::: Source document :::
Spanning three generations, 'Share The Moon' is the family saga of one girl, one moon and three lives; one Spanish, one English and one Finnish. Blended together into a captivating life journey and infused with tenderness and humor, each post can be read as an individual stand-alone piece. To read the complete adventure start from the very first post, 'Share The Moon', and simply work your way upwards. Welcome to my journey on the first Sunday of every month!

Sunday 31 December 2017

Hello Shame






We are now just one short week away from The English Christmas, school is bursting with excitement and our Christmas holidays will soon begin (see post Welcome Christmas). I too am carried away on this wave of delirious expectation, but we momentarily put this euphoria aside as Mama now confronts her first emotional crisis at Warley Psychiatric and Geriatric Hospital. After working there only a short while as a Nursing assistant with the elderly patients, she comes home in tears: Mama has just had her first encounter with the most unwelcome of hospital visitors; death. Emily, her favourite patient has died. Mama is openly weeping and clearly incensed at the unfair fate that has befallen this elderly lady. ‘Why did Emily have to die? she was the sweetest and kindest soul, such a lovely and gentle person. Why could it not be that old bat Mrs Maynard who is always making our life on the ward so difficult? It’s so unfair! and she bursts into a fresh fit of sobbing. I am only nine and Sis is only four, and we do not really know how to comfort Mama, so we just silently hug her from either side and after a while the sadness that envelopes her recedes, and along with it the tears.
:::
■ **Exercise tasks**:
1. Answer these questions using the blog post above:
(a) On which Sunday of each month does the blog invite readers to join the journey?
(b) What job does Mama hold at Warley Psychiatric and Geriatric Hospital?
(c) How old are the narrator and Sis when Emily dies?
2. Carry on the family saga blog post about Mama and Emily, beginning after its final sentence.
::: Data shown :::
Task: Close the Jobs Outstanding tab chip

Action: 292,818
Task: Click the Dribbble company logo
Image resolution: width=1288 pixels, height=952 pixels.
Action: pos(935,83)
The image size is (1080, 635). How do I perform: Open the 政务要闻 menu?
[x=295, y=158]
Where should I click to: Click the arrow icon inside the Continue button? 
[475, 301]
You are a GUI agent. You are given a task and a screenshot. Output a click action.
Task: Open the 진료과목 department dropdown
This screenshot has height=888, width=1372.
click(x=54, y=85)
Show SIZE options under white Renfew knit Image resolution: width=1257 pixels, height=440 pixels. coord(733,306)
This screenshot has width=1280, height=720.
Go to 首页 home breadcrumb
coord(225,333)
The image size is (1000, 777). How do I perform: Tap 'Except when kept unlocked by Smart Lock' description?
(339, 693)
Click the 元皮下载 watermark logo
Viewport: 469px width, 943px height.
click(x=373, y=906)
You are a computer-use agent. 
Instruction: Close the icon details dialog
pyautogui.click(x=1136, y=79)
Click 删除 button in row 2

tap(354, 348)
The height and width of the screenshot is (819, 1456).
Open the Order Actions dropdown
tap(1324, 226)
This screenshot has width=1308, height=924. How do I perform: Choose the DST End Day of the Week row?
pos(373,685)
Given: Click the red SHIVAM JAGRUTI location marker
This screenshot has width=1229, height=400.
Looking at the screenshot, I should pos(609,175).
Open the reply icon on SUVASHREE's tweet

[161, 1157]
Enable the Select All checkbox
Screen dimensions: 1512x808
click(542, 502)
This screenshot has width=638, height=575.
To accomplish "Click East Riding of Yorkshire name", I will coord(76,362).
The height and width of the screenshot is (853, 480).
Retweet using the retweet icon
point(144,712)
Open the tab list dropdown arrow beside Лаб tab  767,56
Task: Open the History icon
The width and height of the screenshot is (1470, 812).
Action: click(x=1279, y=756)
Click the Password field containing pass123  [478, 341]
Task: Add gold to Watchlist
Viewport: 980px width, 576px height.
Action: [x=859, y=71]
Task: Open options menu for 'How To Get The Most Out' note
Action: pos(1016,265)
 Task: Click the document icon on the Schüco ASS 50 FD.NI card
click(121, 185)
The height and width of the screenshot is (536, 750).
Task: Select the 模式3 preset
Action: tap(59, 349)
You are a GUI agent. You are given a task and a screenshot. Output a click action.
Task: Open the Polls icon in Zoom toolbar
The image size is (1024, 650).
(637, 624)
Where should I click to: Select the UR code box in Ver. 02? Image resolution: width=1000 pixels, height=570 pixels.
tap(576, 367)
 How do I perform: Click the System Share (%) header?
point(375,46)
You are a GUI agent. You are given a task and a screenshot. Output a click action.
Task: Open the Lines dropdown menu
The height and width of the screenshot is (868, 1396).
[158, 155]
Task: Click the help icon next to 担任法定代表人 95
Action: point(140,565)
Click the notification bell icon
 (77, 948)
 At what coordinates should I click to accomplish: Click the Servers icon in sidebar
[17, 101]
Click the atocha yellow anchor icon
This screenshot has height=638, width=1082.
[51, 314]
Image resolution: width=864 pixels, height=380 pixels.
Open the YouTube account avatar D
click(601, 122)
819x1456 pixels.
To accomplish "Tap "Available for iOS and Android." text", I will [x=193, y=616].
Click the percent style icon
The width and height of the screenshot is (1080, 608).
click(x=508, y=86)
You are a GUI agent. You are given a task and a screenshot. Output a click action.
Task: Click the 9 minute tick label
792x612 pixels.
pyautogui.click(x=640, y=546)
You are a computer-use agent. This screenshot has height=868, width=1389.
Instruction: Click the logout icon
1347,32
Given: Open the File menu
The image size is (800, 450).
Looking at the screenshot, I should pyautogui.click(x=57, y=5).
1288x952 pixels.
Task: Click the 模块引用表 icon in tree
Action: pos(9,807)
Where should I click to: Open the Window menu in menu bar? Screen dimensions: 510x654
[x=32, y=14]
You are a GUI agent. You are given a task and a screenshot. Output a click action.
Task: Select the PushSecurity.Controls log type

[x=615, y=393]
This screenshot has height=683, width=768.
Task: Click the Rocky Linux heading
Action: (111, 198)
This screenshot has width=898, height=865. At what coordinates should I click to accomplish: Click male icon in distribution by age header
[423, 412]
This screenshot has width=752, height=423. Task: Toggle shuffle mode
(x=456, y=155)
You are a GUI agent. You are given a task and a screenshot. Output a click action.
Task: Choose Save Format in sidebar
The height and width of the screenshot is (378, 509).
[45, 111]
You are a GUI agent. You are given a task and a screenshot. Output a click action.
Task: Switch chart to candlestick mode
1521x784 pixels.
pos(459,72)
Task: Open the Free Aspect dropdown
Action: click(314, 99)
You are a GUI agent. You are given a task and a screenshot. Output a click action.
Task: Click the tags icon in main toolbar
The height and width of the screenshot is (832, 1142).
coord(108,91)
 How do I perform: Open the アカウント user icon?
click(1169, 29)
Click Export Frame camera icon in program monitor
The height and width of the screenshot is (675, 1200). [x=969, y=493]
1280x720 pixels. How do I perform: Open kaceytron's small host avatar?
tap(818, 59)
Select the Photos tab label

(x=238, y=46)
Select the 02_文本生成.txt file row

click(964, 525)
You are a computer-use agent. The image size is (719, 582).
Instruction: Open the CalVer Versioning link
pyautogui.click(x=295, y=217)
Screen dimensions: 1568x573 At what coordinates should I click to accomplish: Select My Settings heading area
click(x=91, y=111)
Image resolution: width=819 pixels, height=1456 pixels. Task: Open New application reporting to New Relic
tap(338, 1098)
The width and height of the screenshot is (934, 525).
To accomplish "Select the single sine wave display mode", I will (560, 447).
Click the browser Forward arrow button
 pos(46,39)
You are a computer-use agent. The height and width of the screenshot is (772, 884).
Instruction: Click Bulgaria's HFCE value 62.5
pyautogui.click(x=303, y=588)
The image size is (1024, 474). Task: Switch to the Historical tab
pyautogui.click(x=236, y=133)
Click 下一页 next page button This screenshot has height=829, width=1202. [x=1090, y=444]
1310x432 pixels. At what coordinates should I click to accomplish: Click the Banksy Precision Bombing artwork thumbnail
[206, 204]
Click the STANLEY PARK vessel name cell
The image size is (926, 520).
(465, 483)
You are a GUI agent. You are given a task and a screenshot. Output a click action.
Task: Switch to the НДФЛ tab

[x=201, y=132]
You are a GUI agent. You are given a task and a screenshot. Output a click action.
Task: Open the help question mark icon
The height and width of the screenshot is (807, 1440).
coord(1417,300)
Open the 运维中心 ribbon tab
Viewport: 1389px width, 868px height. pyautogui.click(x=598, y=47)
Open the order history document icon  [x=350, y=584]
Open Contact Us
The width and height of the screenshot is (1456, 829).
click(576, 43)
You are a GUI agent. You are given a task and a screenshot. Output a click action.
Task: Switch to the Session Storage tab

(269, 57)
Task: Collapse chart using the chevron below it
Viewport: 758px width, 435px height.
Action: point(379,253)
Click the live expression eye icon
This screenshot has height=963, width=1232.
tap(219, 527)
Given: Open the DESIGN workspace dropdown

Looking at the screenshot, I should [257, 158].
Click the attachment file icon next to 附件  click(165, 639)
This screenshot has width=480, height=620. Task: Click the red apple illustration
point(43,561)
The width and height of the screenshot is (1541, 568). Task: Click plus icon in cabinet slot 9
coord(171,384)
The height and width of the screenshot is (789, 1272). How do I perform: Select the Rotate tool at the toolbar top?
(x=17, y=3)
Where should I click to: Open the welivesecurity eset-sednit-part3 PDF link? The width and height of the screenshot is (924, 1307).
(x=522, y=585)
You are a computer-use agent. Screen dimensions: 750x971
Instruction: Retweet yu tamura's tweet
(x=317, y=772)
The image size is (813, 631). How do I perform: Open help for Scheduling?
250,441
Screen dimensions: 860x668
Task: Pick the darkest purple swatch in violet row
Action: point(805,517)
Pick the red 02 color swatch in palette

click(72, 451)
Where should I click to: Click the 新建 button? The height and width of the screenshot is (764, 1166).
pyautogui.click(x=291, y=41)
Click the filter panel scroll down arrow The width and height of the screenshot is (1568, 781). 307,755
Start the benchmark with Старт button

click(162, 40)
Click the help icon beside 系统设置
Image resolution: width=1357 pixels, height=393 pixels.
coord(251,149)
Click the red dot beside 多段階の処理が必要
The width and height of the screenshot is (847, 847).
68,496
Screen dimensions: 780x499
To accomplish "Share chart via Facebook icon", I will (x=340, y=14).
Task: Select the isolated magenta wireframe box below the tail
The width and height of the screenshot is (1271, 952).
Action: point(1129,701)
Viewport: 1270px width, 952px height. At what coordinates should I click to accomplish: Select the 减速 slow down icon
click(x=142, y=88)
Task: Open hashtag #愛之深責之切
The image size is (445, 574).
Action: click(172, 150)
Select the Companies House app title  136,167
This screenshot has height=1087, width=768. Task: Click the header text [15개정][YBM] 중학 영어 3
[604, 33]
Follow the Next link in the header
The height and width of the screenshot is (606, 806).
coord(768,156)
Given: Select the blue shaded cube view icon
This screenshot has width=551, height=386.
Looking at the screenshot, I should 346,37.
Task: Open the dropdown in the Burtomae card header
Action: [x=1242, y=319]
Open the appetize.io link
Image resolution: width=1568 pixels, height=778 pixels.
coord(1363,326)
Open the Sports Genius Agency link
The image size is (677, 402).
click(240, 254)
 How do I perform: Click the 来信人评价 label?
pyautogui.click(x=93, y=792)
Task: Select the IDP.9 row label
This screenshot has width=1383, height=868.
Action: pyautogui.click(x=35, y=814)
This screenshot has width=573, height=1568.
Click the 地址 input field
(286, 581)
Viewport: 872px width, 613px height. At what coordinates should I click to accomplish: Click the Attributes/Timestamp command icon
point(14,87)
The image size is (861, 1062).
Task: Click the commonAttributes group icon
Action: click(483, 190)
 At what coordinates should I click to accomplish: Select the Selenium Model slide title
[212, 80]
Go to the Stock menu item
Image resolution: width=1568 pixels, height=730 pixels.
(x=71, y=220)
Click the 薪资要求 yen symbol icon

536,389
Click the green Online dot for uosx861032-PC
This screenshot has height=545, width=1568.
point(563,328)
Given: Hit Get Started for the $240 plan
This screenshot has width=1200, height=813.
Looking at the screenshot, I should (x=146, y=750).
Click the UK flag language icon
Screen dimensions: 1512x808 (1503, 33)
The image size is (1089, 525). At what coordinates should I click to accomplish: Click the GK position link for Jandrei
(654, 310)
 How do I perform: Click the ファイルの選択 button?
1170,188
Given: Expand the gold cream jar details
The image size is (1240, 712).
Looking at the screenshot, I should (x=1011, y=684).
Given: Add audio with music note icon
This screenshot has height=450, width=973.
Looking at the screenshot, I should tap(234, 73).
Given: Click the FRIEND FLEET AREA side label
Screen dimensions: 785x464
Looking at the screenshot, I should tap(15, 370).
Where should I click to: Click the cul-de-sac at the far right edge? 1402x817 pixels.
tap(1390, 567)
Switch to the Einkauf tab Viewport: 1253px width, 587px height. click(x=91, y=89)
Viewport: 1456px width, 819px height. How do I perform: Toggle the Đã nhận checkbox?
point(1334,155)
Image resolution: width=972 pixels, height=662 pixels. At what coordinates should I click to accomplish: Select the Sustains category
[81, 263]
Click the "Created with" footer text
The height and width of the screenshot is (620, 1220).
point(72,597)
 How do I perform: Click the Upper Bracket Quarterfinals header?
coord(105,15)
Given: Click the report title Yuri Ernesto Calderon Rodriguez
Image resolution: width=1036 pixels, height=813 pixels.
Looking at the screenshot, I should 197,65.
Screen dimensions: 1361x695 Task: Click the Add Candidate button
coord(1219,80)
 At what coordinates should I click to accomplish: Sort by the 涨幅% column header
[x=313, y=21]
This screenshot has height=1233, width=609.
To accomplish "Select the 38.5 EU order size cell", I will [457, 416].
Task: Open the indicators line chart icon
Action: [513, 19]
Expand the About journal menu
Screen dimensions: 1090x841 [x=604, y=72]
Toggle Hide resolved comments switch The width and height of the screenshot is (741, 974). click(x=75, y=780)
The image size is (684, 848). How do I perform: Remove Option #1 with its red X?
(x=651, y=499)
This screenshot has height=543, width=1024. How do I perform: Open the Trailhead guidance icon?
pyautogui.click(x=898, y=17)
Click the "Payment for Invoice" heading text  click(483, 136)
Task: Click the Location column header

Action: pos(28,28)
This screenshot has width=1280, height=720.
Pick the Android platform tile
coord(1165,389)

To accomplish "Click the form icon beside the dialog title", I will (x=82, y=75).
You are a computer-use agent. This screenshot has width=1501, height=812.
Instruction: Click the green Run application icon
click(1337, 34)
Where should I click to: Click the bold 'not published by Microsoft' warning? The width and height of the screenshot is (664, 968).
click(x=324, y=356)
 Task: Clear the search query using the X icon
:::
■ **Answers for the tasks**:
1.
(a) The first Sunday of every month.
(b) She works as a Nursing assistant with the elderly patients.
(c) The narrator is nine and Sis is four.

2.
After wiping her eyes and gathering herself she tells us in her most jolly voice that we will also celebrate Christmas the English way with turkey, roast potatoes and mince pies to follow for desert. Mama is not sure how to make this all, but she will ask her fellow English work companions. Mama also tells us that on Christmas Day, each ward at the Hospital will hold their own party for the patients and staff. If we girls are good, Mama will take us along to her own ward, Jasmine to say hello to the staff meet the patients and enjoy the celebrations. A party! An English Christmas party with English Christmas food! Sis and I look at one other with glee. We cannot wait and don’t care if the patients we meet will have an average age of one-hundred and are all senile to boot. A party is a party even in a psychiatric hospital surrounded by the old, the mad and sometimes even both together. Mama’s grief is now spent, and she gathers herself and resumes her role as our Mama. And so concludes the episode of Emily’s passing, the first death Mama encounters in her work at Warley Hospital. Sis and I will never again have to comfort Mama in this way. Thereafter, Mama gradually becomes immune to the agonizing emotions evoked by this most frequent of unwanted caller.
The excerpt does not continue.